**Task item**
Begin with the line containing "Seniorenbetreuung (1071, 770)" and reproduce it and all later lines exactly, through the last line of the records. Add nothing else.

::::

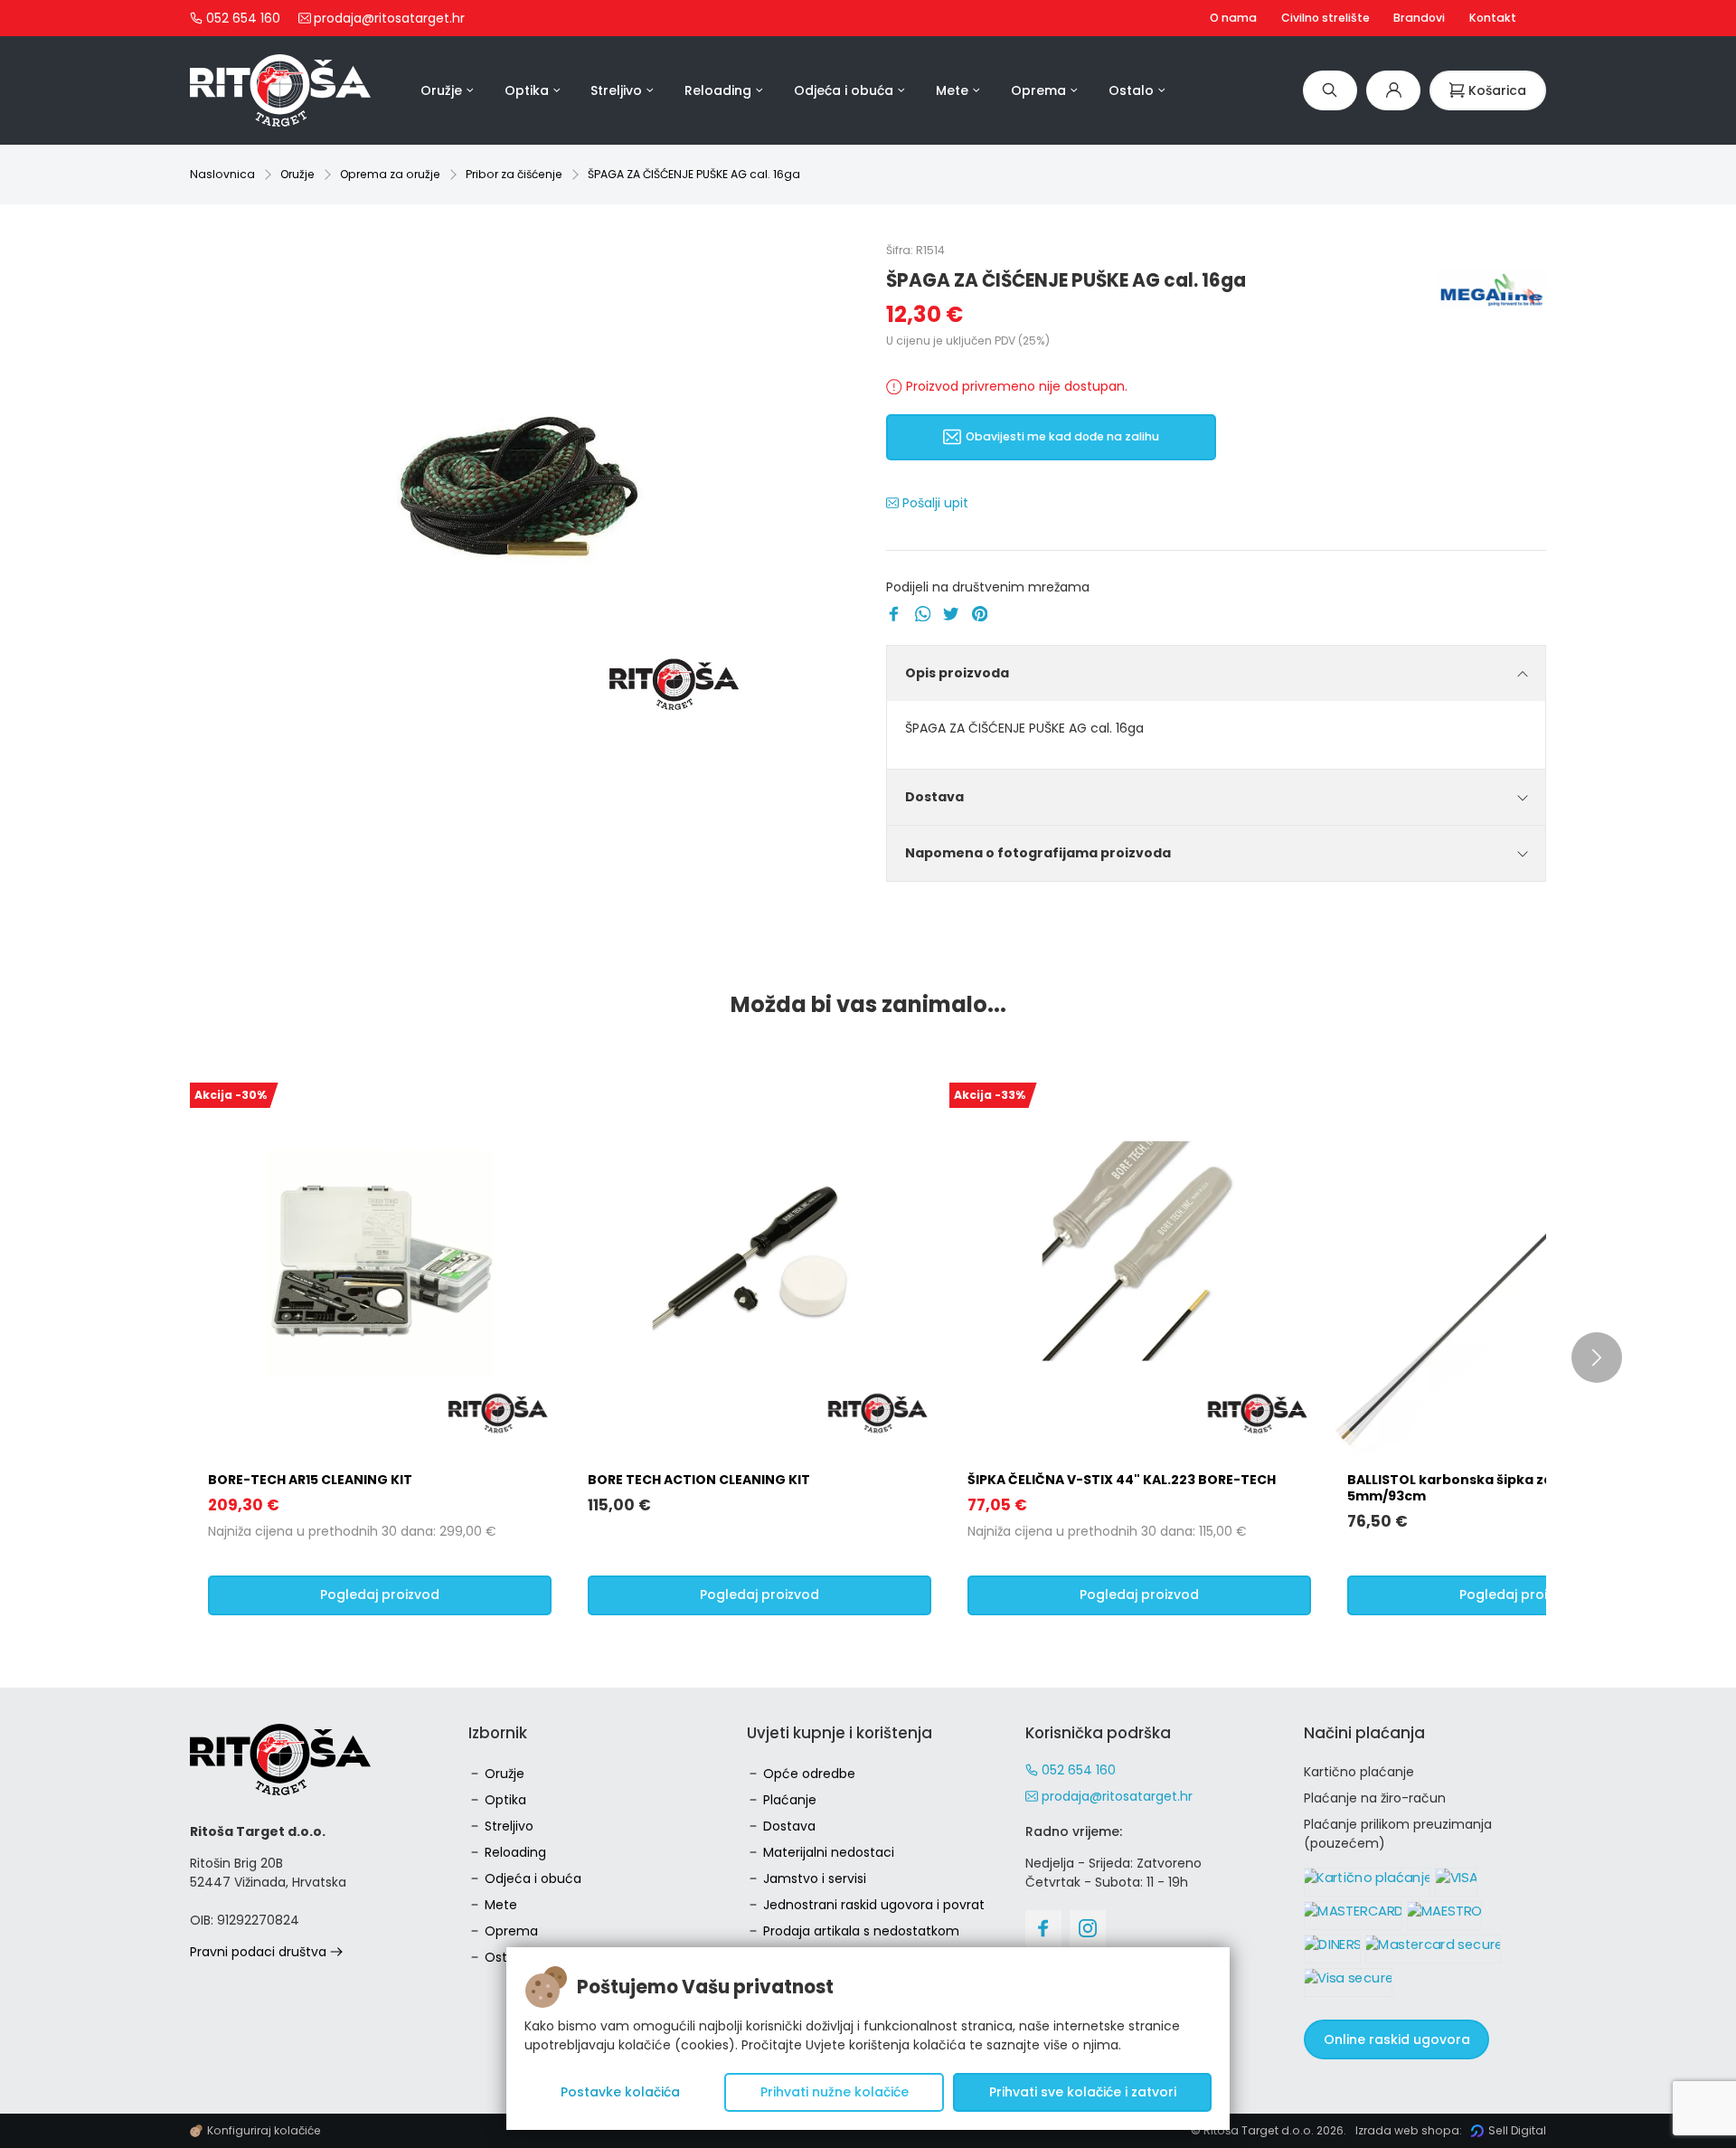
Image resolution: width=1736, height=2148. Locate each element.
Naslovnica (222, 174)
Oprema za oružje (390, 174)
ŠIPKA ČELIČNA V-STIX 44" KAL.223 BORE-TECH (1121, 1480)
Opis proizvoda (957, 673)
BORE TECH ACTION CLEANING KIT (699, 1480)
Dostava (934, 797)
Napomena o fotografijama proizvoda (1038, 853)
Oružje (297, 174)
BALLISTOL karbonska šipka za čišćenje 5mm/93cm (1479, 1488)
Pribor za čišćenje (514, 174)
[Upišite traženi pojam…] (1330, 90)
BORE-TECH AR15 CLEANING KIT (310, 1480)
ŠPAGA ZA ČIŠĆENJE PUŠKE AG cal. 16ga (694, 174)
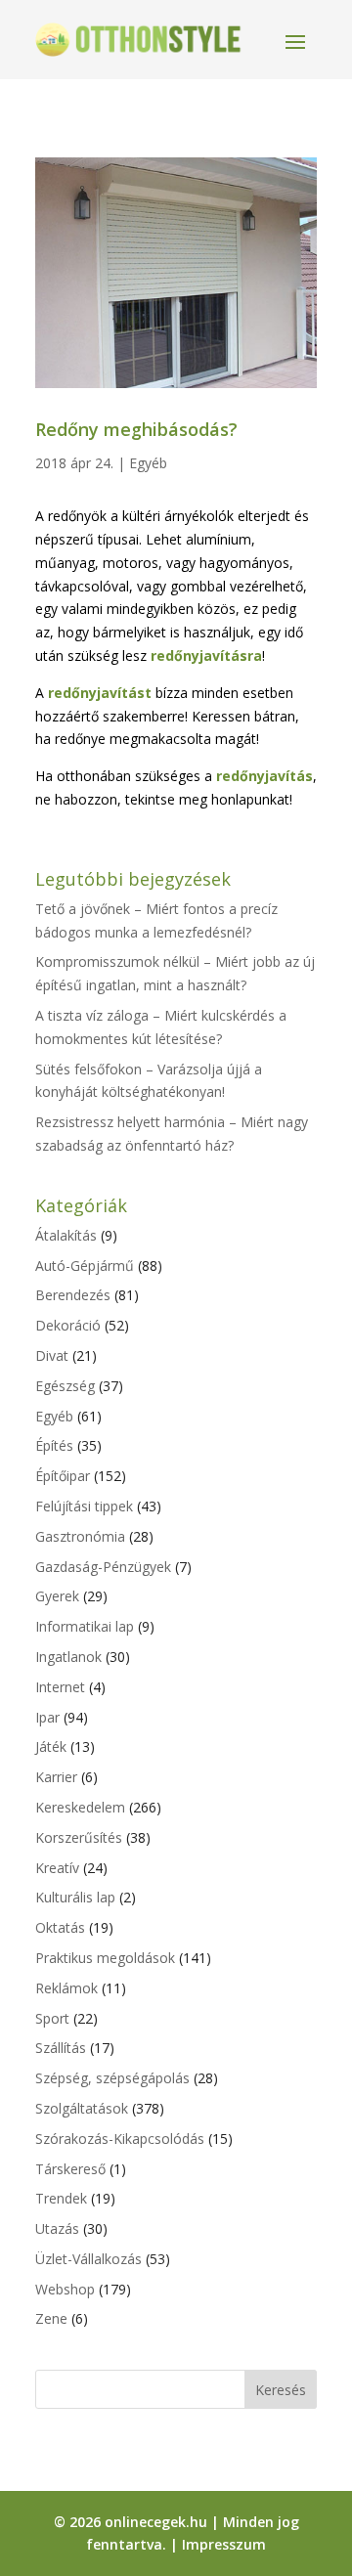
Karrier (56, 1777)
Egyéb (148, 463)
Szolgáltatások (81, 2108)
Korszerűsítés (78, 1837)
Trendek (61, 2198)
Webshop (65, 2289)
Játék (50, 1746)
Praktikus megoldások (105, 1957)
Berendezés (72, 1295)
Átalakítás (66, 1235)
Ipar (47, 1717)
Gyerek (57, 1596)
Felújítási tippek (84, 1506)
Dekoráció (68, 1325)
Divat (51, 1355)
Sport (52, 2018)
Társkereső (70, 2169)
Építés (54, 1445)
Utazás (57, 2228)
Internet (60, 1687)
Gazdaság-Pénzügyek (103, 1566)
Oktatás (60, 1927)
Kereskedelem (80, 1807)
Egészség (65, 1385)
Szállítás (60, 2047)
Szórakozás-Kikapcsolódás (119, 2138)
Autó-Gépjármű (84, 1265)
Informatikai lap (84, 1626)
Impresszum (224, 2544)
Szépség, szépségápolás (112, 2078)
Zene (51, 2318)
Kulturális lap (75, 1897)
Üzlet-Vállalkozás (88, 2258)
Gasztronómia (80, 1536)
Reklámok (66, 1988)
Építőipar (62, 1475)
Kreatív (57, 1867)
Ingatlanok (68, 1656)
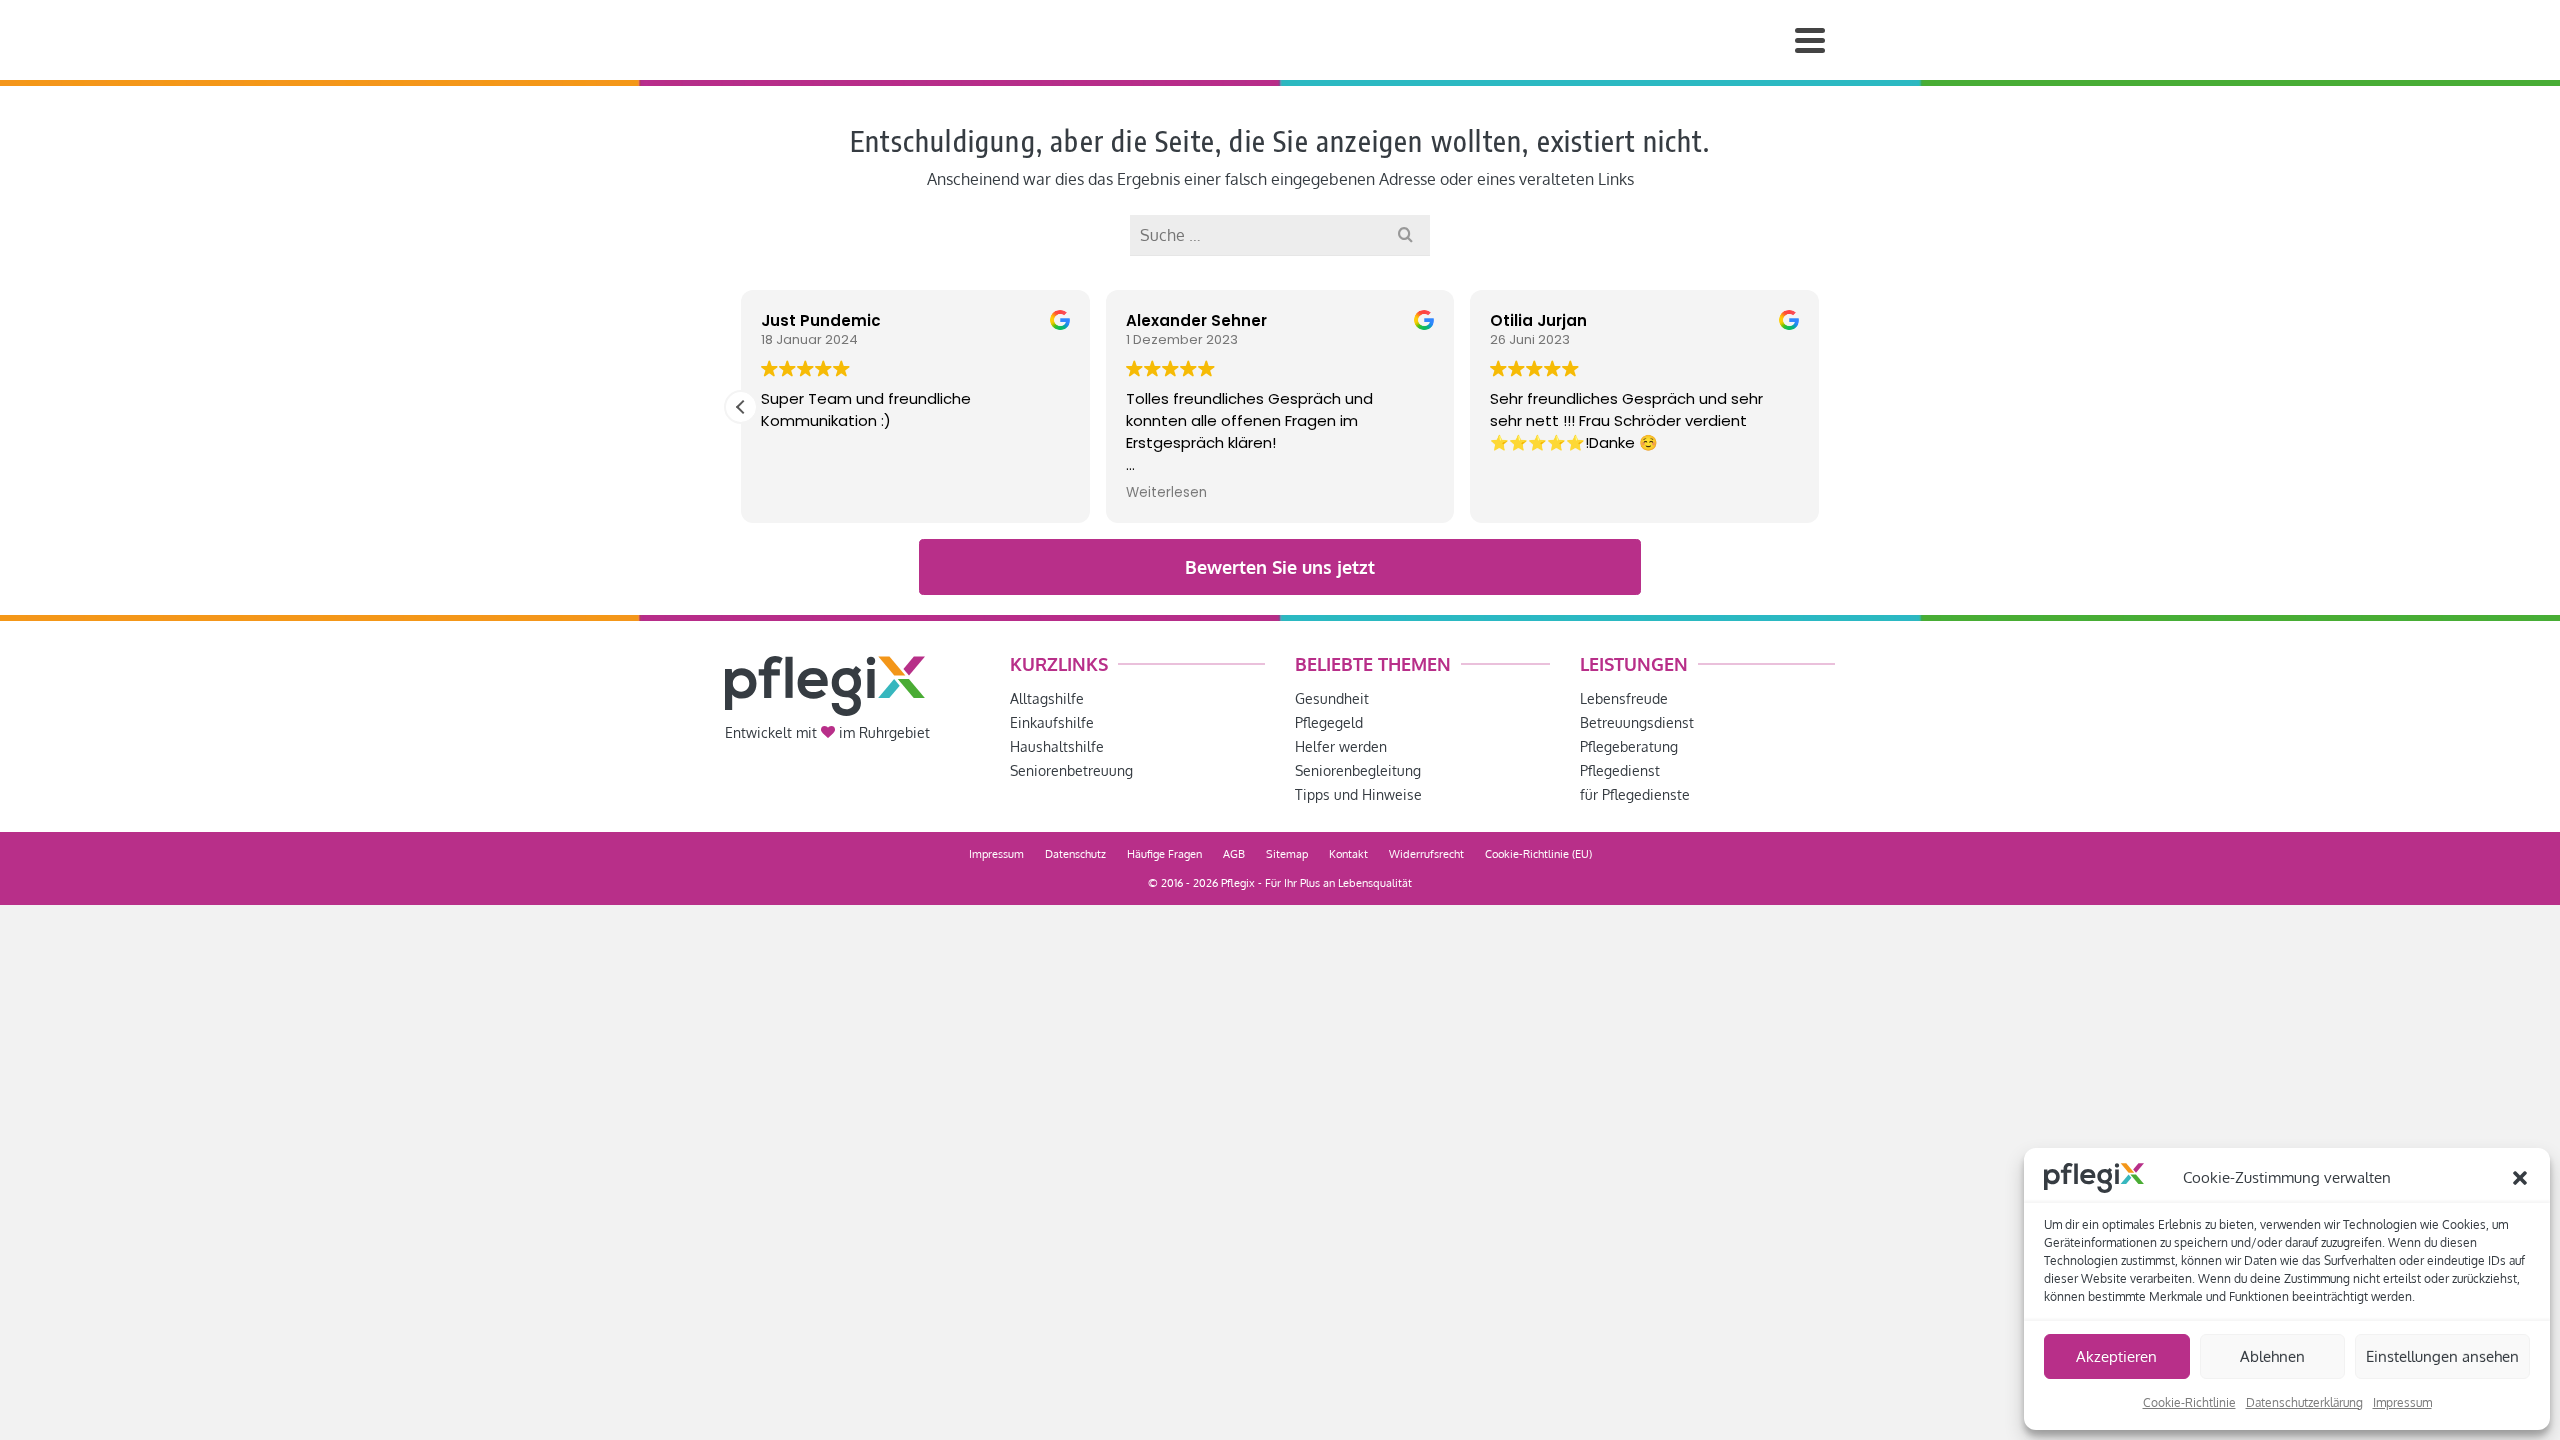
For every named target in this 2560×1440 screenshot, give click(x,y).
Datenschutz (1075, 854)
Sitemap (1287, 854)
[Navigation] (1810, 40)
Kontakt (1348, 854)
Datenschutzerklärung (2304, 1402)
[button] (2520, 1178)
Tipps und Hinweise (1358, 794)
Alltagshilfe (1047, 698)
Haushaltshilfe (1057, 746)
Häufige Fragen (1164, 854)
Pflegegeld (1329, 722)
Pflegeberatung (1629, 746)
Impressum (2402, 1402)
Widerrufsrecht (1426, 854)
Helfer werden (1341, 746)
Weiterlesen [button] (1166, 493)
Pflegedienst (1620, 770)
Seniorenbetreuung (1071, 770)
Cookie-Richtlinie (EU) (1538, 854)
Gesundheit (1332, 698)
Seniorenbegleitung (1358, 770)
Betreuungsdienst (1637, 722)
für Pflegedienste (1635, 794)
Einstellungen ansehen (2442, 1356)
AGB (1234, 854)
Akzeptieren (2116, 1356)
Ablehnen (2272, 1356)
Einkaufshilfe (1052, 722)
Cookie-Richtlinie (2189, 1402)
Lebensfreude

::::

**Result of the exercise**
Seniorenbetreuung (1071, 770)
Cookie-Richtlinie (EU) (1538, 854)
Gesundheit (1332, 698)
Seniorenbegleitung (1358, 770)
Betreuungsdienst (1637, 722)
für Pflegedienste (1635, 794)
Einstellungen ansehen (2442, 1356)
AGB (1234, 854)
Akzeptieren (2116, 1356)
Ablehnen (2272, 1356)
Einkaufshilfe (1052, 722)
Cookie-Richtlinie (2189, 1402)
Lebensfreude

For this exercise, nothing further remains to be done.